## Aim of the task
Scan the material and copy every line in which "Image" appears.

## Data supplied
- - - - -

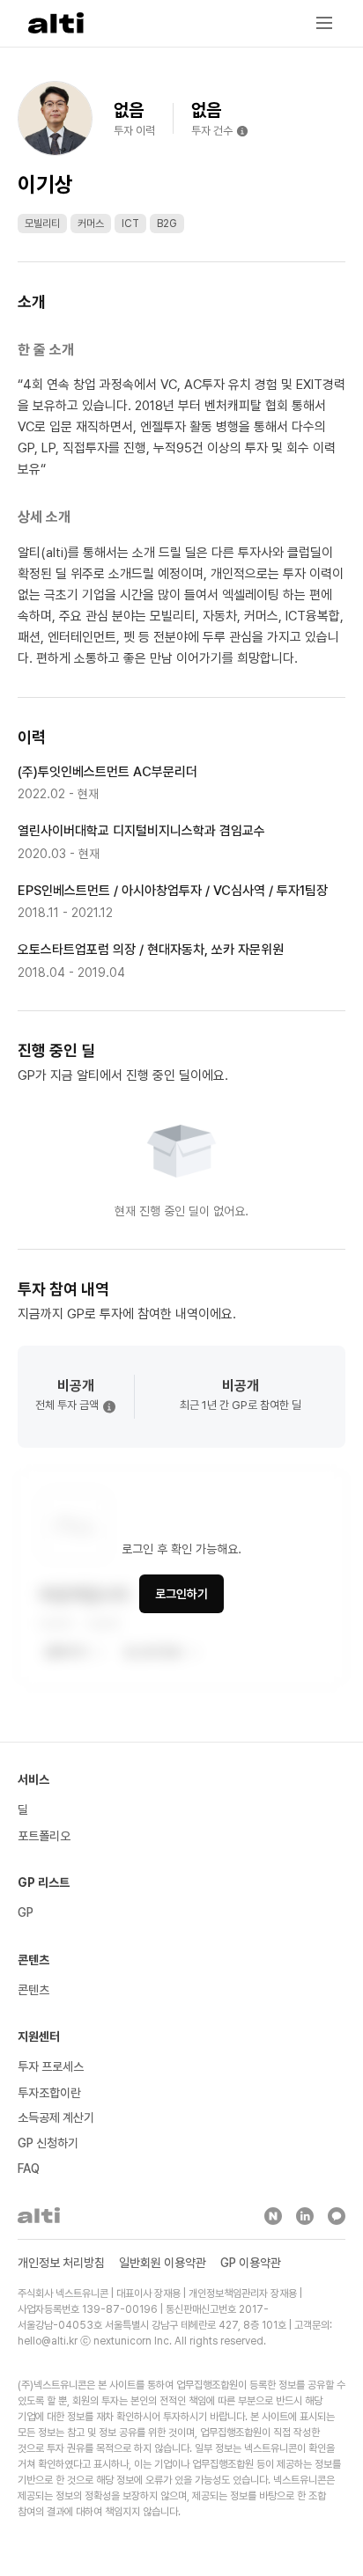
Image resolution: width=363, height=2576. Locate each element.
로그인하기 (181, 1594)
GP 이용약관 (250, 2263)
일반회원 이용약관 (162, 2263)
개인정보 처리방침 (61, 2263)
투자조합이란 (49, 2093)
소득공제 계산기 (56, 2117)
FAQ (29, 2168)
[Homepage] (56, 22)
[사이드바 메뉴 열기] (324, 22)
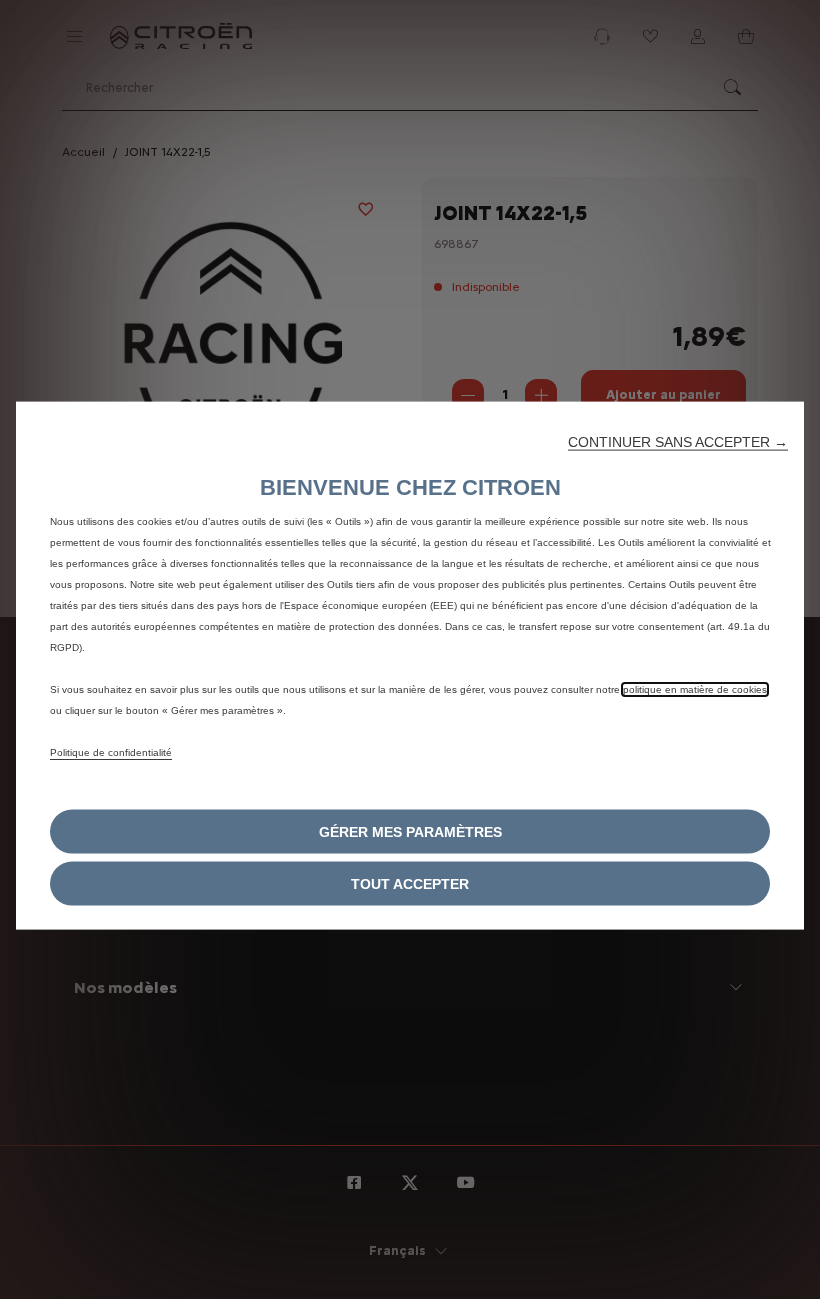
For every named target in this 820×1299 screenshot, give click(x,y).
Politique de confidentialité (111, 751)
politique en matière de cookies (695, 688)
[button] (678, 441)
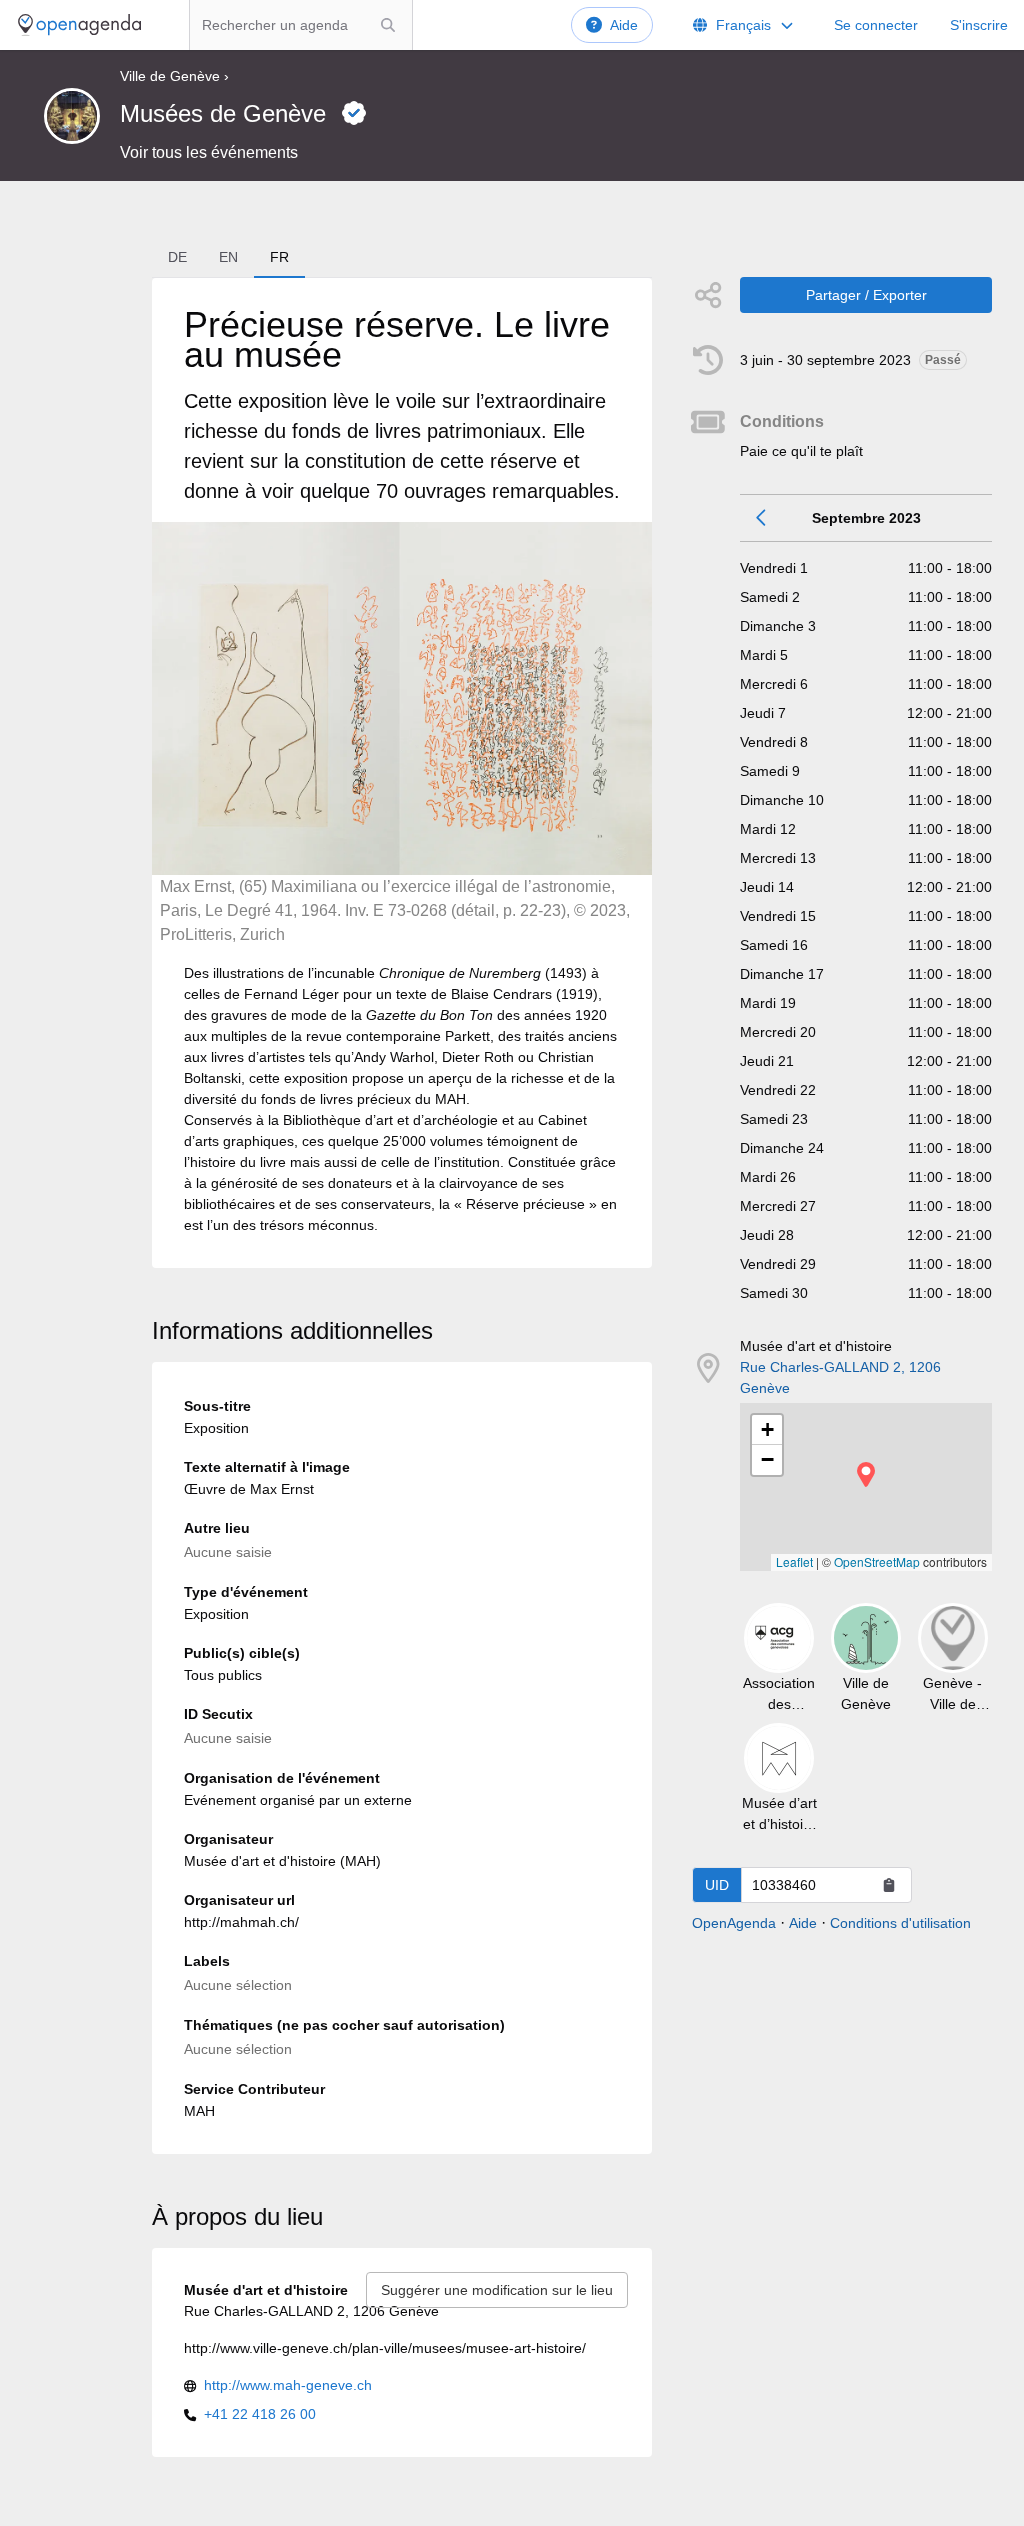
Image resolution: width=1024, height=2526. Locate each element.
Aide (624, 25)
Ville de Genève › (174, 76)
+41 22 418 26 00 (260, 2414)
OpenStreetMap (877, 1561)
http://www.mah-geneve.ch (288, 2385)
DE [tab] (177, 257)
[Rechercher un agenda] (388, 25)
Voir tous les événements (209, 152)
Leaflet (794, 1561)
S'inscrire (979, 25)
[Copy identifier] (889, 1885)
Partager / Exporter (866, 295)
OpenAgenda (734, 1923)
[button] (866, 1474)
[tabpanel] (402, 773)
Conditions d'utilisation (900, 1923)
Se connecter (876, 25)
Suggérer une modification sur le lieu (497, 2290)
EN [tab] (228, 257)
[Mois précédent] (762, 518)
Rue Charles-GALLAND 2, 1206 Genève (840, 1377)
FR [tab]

- - - - -

## Output
Image resolution: width=363, height=2576. Locate each element.
Image resolution: width=1024, height=2526. Locate each element.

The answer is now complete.